Vondstmelding van vijzel
Jan Tilleman
Inleiding
In het eerste nummer van Rond de Poldertorens, jaargang 56 van 2014 had ik het uitvoerig over stukken van vijzels of ook mortieren genoemd, die bij graafwerken opgedoken waren. In de nazomer van 2014 is nu een vrijwel compleet exemplaar opgegraven.
Vondstsituering
Het vermoeden bestaat dat er op "Ten Houcke Boven” echt wel een havengeul met zwaaikom kan bestaan hebben. Waar momenteel kuilvoer voor het rundvee opgeslagen wordt, bevond zich vroeger de "kafpit”. Als kleine jongen heb ik die komvormige put nog geweten. Toen er nog op het erf gedorst werd met de rondtrekkende dorsmachine, blies men het afgescheiden kaf via een buis naar deze put. Daar er vanuit die put een geul van om en bij de 8 m. breed liep in de richting van het vroegere Zwin, kan het zijn dat dit een vaargeul betreft. (Op de afbeelding hierbij, pal in het midden.) Ondertussen is ook al gebleken dat de "kafpit” in vroegere tijden aangevuld werd in schuine lagen van boven op de dijk (vroegere Evendijk) naar beneden toe. Nu is het de bedoeling om aan de hand van een doorsnede-onderzoek in de bodem, meer te weten te komen over de plaatselijke toestand door de eeuwen heen. De grondlagen die tot nu toe aangesneden werden zijn sterk variërend van aard. Hierbij is het ook duidelijk dat deze aangevoerd en uitgestort zijn. Dit kan vastgesteld worden aan de onregelmatige samen- stelling. Klompen klei komen soms voor in een zandig milieu met hoge scherven concentratie. Het is ook duidelijk dat de aanvulling in verschil- lende fases gebeurde. De gevonden vijzel bevond zich in een homogeen kleipakket van gemiddeld 84 cm dik dat onmiddellijk aansluit onder een merkelijk jongere en tevens recent verstoorde deklaag.
Onder de kleilaag met de vijzel in, is een schuin liggende laag humus van vijf tot tien centimeter dik te zien. (Halverwege de ijklat op Fig. 2)
Fig. 2: De vijzel zoals hij aangetroffen werd (In situ).
Onder de turflaag bevindt zich een 20 cm dikke, eerder lemige grond die we pleksgewijze ook wel aantreffen op een gedeelte van het akkerland in de nabije omgeving.[1] Onder deze, wat we noemen, lichte grondsoort, steekt een zone waarin plantenresten zichtbaar zijn. De dikte en aard van deze laag moet later nog nagegaan worden, evenals de soort vegetatie of plantengroei die er zich in aftekent.
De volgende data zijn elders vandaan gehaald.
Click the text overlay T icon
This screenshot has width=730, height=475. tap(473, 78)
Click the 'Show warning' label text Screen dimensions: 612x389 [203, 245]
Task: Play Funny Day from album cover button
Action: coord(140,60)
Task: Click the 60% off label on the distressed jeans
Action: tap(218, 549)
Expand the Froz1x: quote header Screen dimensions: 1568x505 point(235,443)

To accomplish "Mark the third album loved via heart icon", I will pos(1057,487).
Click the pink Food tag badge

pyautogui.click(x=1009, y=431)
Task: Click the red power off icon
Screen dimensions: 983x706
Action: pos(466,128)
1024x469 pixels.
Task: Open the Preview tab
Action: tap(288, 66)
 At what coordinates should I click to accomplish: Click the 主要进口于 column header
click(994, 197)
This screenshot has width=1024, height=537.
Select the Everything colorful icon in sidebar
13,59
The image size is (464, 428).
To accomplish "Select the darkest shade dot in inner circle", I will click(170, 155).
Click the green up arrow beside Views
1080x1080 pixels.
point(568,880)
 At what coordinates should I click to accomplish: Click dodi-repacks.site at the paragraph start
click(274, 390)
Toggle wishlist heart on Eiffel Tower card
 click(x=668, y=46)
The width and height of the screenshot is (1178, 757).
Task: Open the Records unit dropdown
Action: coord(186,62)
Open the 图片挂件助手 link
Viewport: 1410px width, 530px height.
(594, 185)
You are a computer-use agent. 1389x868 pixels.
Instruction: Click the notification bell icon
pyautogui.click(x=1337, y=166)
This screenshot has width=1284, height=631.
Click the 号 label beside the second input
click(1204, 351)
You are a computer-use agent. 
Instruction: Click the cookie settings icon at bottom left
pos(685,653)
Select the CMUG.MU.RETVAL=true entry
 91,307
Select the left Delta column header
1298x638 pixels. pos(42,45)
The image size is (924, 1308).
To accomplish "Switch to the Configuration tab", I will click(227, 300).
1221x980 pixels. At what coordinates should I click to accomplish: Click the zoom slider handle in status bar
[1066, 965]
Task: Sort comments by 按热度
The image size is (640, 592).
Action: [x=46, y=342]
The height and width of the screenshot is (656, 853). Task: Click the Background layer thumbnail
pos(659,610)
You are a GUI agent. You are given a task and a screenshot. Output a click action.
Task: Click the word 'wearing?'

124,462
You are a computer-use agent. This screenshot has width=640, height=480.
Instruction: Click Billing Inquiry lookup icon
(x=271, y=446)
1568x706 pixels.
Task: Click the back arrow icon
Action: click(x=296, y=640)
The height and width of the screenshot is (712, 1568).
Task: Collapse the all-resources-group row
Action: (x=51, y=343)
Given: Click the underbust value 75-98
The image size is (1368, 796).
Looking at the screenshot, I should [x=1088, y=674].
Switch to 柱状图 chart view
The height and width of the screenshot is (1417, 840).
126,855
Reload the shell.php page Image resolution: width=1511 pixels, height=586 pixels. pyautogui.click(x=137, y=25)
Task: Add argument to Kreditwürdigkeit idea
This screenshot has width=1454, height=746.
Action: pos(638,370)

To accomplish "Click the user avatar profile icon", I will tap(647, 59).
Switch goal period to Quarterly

Daar ik op deze diepte al 90 cm onder de grondwatertafel zat en het veelvuldig begon te regenen, is de opzoeking stop gezet.
Beschrijving en datering van het stuk
Onze vondst is gehouwen uit een blok fossiele kalksteen met tamelijk harde samenstelling. Er bevindt zich aan de binnenkant nog een glad stukje schelpfossiel. Mogelijks is dit van een oester maar dat is niet met zekerheid duidelijk. Het grondvlak van de voet meet 24 x 25 cm. Bovenaan bedraagt de grootste breedte in het midden 30 cm. Diagonaal tegen over elkaar bevindt zich op de hoeken een oor. Bovenaan in de twee andere tegenover elkaar staande hoeken is er een uitstroomgeul uit geslepen. De binnendiameter van de kom bedraagt 20 tot 21 cm.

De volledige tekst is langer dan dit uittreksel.